Saturday, October 24, 2015

Laura Alvarez


Laura Alvarez's artwork incorporates a lot of who she is and her identity. She has been working with her Double Agent Sirvienta character for about 10 years now, and through her artwork we can see how she has evolved and been inspired by many aspects of Alvarez's life. Growing up in Newport Beach, she imagined stories about spies and imagined she was a spy herself. This would then inspire her to create DAS. Her mother worked as a housekeeper and this is how Double Agent Sirvienta came to be a sirvienta, because Alvarez would notice how these people would be practically invisible to the people they worked for, so they had a lot of access to information even if they were not aware of it.

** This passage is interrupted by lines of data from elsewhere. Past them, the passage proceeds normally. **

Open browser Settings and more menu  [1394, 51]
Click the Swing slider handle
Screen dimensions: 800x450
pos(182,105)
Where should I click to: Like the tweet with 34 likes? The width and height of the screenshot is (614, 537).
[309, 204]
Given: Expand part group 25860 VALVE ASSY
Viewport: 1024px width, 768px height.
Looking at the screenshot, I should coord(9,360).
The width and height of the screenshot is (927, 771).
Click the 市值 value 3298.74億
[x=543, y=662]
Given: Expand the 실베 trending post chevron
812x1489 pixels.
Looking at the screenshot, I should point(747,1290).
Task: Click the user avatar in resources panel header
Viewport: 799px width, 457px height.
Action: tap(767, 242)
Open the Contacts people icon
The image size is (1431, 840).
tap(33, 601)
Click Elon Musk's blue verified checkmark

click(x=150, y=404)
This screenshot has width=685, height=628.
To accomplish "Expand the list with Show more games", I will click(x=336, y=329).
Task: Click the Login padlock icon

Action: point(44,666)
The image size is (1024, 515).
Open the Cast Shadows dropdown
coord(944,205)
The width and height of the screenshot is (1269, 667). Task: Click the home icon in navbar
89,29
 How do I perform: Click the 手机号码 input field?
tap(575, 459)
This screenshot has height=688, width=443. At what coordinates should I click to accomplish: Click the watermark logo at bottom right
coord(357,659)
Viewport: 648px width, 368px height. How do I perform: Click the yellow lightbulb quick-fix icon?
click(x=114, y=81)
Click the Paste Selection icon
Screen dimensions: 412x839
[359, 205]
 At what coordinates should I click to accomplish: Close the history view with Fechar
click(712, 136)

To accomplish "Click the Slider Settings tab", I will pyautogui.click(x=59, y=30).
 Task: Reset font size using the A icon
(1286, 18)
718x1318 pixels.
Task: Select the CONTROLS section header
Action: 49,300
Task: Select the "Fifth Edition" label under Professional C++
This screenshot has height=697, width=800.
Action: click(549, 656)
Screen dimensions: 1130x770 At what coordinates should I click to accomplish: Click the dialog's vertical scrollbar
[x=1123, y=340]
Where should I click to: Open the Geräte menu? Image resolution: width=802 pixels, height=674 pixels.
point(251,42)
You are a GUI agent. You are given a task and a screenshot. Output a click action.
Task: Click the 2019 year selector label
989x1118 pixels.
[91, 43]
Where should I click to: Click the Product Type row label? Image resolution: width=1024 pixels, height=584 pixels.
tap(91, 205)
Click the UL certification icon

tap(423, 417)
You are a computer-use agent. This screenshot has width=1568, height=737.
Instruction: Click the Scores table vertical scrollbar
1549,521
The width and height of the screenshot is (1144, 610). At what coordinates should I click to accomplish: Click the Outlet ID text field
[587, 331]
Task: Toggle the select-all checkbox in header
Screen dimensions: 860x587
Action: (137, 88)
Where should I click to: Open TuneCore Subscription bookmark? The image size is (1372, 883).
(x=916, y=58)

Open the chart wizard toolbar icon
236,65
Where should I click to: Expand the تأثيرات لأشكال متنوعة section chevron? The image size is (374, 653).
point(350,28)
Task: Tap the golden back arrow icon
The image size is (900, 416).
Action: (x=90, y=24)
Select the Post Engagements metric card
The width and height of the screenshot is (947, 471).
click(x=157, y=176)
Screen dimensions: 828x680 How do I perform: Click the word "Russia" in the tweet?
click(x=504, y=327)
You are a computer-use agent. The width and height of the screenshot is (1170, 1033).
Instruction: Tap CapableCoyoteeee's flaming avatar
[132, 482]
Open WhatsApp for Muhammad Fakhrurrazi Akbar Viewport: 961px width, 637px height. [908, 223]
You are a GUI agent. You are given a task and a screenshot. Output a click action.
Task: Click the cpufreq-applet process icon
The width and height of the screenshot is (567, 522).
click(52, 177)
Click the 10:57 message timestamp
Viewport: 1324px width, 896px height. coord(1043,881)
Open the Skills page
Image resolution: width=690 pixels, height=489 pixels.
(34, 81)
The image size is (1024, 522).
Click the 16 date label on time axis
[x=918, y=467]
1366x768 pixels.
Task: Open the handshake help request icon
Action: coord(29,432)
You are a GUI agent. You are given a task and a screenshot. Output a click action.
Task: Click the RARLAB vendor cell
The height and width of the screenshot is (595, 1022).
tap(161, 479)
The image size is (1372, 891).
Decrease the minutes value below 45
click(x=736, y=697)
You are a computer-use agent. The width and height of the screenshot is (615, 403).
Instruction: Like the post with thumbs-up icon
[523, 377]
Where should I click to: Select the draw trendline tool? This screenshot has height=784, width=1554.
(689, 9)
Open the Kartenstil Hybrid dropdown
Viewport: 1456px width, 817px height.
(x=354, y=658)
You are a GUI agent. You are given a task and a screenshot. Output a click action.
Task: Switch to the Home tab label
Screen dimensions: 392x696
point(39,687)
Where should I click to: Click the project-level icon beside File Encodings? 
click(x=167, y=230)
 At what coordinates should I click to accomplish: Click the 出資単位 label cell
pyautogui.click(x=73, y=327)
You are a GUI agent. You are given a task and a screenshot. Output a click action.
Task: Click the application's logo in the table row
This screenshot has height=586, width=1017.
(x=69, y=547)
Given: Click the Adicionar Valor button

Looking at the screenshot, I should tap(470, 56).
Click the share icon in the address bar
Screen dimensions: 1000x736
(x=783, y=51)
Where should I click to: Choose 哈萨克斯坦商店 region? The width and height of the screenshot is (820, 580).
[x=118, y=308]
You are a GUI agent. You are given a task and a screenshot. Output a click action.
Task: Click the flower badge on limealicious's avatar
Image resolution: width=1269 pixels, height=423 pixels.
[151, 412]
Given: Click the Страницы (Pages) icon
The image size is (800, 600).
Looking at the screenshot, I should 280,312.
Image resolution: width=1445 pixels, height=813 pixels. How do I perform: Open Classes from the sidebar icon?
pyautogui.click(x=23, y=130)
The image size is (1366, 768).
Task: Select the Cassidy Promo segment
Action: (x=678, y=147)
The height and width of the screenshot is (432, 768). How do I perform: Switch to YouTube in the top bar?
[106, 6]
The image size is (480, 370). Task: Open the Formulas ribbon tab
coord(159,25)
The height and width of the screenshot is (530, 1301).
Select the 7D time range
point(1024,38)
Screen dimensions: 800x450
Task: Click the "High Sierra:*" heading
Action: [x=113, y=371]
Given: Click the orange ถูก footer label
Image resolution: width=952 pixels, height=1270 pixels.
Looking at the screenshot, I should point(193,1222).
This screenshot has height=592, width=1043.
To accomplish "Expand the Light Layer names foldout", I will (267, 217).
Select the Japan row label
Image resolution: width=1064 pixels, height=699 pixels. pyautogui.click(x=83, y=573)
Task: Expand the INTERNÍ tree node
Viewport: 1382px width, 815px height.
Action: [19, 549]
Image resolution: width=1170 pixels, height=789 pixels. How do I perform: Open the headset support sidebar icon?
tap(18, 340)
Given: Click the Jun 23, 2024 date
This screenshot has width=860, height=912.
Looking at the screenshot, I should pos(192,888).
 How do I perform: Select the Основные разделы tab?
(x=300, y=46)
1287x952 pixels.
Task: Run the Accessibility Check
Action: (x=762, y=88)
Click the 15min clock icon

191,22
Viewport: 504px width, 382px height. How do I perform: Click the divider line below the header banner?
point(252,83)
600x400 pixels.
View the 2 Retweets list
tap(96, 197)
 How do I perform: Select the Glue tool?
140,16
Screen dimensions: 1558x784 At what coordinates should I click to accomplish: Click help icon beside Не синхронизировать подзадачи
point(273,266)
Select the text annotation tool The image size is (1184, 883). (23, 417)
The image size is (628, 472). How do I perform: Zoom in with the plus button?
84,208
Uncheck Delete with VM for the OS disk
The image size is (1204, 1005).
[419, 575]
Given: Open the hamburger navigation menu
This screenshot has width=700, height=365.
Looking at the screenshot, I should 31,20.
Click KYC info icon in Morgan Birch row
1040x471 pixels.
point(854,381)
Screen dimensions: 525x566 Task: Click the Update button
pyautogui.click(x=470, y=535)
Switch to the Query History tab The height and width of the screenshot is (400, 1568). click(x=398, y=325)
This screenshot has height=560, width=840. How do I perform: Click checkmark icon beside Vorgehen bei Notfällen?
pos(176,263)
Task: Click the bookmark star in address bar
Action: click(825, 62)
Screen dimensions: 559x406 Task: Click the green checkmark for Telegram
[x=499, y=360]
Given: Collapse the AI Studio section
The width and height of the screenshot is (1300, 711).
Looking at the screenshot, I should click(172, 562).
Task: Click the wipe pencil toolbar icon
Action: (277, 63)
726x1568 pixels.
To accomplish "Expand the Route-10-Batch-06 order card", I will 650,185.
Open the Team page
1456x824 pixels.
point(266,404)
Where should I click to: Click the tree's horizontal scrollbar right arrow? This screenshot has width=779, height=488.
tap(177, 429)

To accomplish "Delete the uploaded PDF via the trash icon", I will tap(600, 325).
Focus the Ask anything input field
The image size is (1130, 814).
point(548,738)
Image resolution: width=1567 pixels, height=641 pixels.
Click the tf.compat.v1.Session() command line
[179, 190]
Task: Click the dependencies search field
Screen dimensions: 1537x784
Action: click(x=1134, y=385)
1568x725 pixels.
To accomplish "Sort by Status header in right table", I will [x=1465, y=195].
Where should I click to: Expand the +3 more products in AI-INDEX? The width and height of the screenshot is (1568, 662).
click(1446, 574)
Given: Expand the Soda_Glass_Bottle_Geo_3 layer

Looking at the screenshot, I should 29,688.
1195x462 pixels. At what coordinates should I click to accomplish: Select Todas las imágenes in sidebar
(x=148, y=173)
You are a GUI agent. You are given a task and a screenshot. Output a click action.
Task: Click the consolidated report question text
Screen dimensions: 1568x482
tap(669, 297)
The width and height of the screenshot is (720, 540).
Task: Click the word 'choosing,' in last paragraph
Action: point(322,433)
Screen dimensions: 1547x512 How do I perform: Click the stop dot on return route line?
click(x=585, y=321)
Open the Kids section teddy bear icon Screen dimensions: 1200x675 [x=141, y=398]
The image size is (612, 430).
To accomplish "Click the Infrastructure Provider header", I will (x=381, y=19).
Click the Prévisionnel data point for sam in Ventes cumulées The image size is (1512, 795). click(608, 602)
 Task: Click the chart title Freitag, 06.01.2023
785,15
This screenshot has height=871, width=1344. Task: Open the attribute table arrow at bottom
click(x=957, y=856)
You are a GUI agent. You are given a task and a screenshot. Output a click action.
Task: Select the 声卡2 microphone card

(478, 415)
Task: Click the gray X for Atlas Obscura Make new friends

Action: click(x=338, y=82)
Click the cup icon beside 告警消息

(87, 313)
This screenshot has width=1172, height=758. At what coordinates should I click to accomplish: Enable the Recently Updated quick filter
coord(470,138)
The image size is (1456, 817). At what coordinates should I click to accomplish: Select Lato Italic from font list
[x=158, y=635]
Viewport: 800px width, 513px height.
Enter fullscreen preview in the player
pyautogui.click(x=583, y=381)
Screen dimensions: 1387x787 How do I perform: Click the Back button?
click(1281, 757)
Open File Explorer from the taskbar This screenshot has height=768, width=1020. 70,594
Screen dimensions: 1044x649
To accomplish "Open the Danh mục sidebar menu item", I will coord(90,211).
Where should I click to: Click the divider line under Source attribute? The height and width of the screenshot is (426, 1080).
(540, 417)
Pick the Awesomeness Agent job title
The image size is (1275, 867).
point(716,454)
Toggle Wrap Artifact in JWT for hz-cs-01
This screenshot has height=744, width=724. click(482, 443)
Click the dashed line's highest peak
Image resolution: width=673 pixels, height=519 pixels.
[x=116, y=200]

I chose her painting I’m With my Nanny because it connects with what Blake writes about. She states “Chicana artists’ labor metonymically by the hand that paints or writes (and the tongue that speaks) into contemporary images that refigure patriarchal portrayals of women” (25). I’m With my Nanny is a painting that I see portraying women in a different way that they typically would be. We see a running Nanny who is on a mission and she looks powerful and determined. Not only is she “refiguring” women but also the women who have professions such as being a nanny.
I think that Alvarez’s use of identity and hidden identities is really interesting especially the notion of things not always being the way they seem or people being more than what they appear or beyond what they are/do. She takes occupations like sirvientas and jardineros, jobs usually looked down upon and complicates the characters more. She makes us realize that there are many layers to people and what we see is not the entire story. Her artwork is also empowering and acknowledges the power and agency that people who do these professions have.